O felino havia sido encontrado em janeiro, na cidade de Valente, no nordeste do estado, em estado crítico, com quadro severo de desidratação e lesões causadas por queimaduras. O resgate foi feito pela Companhia Independente de Polícia de Proteção Ambiental (Coppa). Encaminhada ao Cetas, a jaguatirica passou por tratamento intensivo, acompanhamento veterinário contínuo e manejo especializado, com foco na recuperação da saúde e na futura reintegração ao ambiente natural.
O médico-veterinário do Cetas, Marcos Leônidas, acompanhou o animal até o momento da soltura e explicou os cuidados adotados antes e durante o transporte. “Nesse processo é muito importante que a gente faça uma avaliação clínica prévia do animal para saber se ele está apto a fazer a viagem, fizemos a escolha de uma caixa de transporte adequada para garantir o conforto e a segurança do animal. Durante o deslocamento verificamos a temperatura para evitar um estresse térmico; a respiração do animal, se ele está ofegante, se está respirando normal além da postura e o comportamento durante o trajeto”, detalhou.
A área definida para a devolução à natureza reúne condições ambientais favoráveis, como oferta de alimento, abrigo e baixa presença humana, sendo considerada apropriada para a adaptação e desenvolvimento da espécie.
De acordo com o veterinário, ao chegar ao ponto de soltura, o animal demonstrou estar em condições adequadas para o retorno ao habitat. “No momento da soltura, ao chegar ao local previamente selecionado, a jaguatirica saiu da caixa de transporte, observou atentamente o ambiente ao redor e, em seguida, seguiu em direção à mata, demonstrando comportamento compatível com a espécie”, concluiu.

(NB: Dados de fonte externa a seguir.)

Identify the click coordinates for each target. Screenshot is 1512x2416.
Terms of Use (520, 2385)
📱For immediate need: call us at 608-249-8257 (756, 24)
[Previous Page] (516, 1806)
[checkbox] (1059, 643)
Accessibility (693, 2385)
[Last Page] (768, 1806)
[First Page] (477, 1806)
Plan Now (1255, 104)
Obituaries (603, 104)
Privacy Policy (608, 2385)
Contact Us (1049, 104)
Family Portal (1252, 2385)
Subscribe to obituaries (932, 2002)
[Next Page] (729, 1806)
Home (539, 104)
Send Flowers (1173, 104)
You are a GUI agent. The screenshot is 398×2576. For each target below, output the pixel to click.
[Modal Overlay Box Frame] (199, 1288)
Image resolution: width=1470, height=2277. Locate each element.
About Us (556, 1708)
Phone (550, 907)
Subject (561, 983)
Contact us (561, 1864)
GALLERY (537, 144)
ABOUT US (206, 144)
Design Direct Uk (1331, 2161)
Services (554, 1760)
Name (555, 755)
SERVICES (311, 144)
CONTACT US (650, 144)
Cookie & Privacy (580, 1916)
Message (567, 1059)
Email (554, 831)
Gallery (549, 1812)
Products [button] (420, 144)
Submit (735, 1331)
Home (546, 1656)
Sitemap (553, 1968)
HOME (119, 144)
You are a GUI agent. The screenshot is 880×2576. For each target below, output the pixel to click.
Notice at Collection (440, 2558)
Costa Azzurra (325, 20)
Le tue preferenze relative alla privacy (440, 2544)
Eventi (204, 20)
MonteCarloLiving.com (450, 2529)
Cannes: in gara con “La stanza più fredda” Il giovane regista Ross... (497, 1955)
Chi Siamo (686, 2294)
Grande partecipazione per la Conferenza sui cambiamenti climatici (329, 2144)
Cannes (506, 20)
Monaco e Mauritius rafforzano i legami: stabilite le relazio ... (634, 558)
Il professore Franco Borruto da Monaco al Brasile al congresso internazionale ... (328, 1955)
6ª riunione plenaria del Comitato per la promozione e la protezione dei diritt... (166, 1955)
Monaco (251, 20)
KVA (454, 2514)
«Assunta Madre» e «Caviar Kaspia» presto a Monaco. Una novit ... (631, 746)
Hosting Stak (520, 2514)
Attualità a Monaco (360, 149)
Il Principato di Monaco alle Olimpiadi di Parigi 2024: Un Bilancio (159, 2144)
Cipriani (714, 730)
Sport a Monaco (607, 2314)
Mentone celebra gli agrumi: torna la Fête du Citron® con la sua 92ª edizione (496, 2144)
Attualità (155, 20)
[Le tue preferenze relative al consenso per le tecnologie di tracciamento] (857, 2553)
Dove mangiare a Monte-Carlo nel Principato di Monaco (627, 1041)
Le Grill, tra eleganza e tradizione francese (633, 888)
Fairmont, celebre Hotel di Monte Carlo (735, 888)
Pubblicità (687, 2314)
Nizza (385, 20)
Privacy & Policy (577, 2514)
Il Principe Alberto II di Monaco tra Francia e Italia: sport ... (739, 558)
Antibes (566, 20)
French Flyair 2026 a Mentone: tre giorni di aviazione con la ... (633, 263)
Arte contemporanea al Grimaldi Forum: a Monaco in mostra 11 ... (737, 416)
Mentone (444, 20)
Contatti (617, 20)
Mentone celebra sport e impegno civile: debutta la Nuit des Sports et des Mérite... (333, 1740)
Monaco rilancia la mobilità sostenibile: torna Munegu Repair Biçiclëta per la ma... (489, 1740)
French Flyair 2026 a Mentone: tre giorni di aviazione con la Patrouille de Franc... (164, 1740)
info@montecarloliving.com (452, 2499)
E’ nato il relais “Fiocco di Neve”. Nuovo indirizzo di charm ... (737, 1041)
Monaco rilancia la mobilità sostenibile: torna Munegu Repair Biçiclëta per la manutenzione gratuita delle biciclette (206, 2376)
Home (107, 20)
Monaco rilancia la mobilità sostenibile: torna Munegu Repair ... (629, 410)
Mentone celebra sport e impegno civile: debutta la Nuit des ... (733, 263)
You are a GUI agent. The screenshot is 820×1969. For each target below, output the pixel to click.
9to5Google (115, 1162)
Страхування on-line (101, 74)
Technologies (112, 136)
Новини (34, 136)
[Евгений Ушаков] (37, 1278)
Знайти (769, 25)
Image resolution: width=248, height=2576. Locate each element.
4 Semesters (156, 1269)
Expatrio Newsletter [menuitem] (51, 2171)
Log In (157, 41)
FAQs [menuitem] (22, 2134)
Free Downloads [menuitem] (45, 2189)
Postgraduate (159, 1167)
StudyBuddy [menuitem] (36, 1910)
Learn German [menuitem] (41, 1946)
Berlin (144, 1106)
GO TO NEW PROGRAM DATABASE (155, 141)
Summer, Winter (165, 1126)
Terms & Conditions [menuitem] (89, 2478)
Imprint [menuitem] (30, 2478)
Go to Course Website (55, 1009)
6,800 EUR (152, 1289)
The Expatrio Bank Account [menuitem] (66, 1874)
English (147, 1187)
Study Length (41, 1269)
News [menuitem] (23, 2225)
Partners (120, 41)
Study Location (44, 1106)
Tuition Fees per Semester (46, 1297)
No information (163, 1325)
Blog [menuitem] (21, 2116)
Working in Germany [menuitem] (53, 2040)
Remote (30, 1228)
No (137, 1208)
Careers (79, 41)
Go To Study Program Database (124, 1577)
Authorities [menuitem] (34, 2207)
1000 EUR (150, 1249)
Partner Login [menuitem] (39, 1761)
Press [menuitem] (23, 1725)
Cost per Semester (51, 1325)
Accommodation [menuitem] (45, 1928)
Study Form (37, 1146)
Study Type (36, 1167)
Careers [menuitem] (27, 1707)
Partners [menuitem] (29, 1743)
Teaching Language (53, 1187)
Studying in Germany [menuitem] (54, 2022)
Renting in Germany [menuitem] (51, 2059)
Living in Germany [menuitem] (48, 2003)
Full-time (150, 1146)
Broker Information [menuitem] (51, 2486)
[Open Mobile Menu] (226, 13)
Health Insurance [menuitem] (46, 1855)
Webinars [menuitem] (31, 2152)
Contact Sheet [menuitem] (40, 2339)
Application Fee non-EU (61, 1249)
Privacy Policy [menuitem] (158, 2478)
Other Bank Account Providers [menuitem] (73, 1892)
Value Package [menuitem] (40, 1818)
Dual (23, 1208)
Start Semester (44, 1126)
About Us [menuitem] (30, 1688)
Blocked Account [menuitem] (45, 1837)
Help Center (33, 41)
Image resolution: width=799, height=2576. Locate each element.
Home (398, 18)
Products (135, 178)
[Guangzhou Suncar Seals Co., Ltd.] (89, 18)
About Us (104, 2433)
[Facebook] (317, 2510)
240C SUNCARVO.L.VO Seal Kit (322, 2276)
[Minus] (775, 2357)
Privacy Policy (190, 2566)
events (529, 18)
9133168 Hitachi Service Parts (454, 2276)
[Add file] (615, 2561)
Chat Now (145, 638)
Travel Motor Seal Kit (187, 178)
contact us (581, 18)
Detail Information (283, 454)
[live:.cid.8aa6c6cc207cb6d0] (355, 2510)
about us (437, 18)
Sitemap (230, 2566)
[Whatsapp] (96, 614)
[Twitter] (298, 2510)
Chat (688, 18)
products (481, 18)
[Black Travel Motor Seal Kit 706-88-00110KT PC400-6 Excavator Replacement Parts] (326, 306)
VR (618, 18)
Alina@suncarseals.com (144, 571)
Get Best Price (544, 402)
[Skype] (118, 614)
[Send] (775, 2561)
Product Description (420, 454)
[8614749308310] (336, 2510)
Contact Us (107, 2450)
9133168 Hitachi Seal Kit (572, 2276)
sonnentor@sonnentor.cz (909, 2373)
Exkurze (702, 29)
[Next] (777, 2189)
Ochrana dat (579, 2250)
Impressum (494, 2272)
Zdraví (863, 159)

A iniciativa envolveu atuação conjunta do Instituto do Meio Ambiente e Recursos Hídricos (Inema), da Companhia Independente de Polícia de Proteção Ambiental (Coppa) e contou com o apoio do Instituto Brasileiro do Meio Ambiente e dos Recursos Naturais Renováveis (Ibama), que ofereceu suporte técnico e equipamentos.
“Esse animal foi resgatado, cuidado e reabilitado. Hoje, volta pra casa. A liberdade dele é fruto de um trabalho, de uma parceria entre o Ibama e o Inema. E, principalmente, o compromisso que temos com a natureza. E nós seguimos aqui, lutando por muitos outros”, frisou Álcio Santos, analista ambiental Ibama.